* [SELECTED EXTRACT]:
- - - -

Format: GGUF controlvector arch, model_hint = qwen35, 63 layer directions.

Quick start (llama.cpp)

# Apply the refusal vector at the recommended setting:
llama-server -m qwable.gguf -ngl 99 -c 4096 \
  --control-vector-scaled refusal_mean.gguf:-1.4 \
  --control-vector-layer-range 10 55

Negative scale removes refusal (subtracts the direction). Positive scale would amplify refusal.
The vector is applied at server startup, so the client/prompt path is identical to the clean model — only the server differs.

Recommended setting

refusal_mean.gguf @ scale -1.4, layers 10–55. → ~0% refusal on a held-out harmful set, output stays coherent, ~10-pt capability tax.

Benchmarks (the Pareto)

Capability = GSM8K + MBPP, n=80, auto-graded (numeric match / executed asserts), seed 42, two-phase thinking stop-gate (think ≤512 tok → forced answer ≤768 tok), temp 0.6 / top_p 0.95 / top_k 20. Refusal-rate = 30 held-out harmful prompts (disjoint from the calibration pairs), classified refuse/comply.

- - - -

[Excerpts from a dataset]
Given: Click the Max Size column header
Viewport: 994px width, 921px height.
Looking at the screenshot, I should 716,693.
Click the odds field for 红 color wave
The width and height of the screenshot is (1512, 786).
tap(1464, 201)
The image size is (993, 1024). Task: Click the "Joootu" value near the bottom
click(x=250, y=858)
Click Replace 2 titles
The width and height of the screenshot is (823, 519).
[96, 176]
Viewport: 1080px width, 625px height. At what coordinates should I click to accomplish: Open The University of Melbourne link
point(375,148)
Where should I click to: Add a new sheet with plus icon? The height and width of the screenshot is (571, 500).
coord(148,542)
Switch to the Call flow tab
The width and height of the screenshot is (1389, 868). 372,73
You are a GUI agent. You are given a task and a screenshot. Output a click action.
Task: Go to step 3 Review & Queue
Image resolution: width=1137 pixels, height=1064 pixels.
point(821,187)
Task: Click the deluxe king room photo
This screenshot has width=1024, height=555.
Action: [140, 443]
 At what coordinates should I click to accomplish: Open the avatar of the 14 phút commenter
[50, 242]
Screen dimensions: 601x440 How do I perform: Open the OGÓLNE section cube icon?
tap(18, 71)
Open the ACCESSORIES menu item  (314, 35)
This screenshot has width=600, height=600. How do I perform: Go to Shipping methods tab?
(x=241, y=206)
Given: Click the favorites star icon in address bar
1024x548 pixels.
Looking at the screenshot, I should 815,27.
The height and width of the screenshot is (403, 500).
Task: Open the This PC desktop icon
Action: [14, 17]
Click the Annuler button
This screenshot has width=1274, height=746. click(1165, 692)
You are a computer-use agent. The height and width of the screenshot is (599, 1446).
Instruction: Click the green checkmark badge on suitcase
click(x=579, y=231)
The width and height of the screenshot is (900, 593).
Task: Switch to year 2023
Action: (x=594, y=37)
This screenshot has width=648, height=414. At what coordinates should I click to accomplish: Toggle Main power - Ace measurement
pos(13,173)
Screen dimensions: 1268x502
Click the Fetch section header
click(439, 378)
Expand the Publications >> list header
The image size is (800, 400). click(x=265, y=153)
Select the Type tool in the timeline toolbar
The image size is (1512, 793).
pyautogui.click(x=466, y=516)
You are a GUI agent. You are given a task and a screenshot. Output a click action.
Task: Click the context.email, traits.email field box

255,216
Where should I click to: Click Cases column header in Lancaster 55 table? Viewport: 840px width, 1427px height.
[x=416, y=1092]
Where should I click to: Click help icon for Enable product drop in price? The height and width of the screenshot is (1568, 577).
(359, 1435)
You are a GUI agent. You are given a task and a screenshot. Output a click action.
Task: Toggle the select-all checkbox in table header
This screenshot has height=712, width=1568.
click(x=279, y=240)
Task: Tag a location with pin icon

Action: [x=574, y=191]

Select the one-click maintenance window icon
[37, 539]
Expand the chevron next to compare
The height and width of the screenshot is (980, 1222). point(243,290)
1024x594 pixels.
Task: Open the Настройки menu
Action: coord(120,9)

- - - -

* [TASKS TO COMPLETE]:
1. Which command-line flags does the llama-server command in the refusal-vector text use? List each flag without its value.
2. How would the refusal-vector text go on after its last sentence? Continue it from there.

* [ANSWERS FOR THE EXERCISE]:
1. -m, -ngl, -c, --control-vector-scaled, --control-vector-layer-range

2.
Scale sweep (layer band 10–55)

Scale	Refusal rate (n=30)	Capability (n=80)	Notes
clean (off)	— (base refuses)	76/80 = 95%	baseline
−1.0	13/30 (43%)	—	under-steered
−1.2	3/30 (10%)	—	nearly there, coherent
−1.4	0/30 (0%)	~82–85%*	sweet spot, coherent
−1.5	0/30	63/80 = 79%	more tax
−2.0	0/30	—	over-steered, quality degrades

*interpolated between the −1.3 (68/80 = 85%) and −1.5 (63/80 = 79%) capability runs.

Layer-band sensitivity (scale −1.5)

Band	Refusal rate (n=30)
L10–55 (wide)	~0/30
L16–48	4/30
L20–40	23/30
L26–45	20/30
L30–50	23/30

Takeaway: a wide band (10–55) is required — narrow mid-stack bands leave most refusals intact. Refusal is represented broadly across the residual stream here, not in a single mid layer.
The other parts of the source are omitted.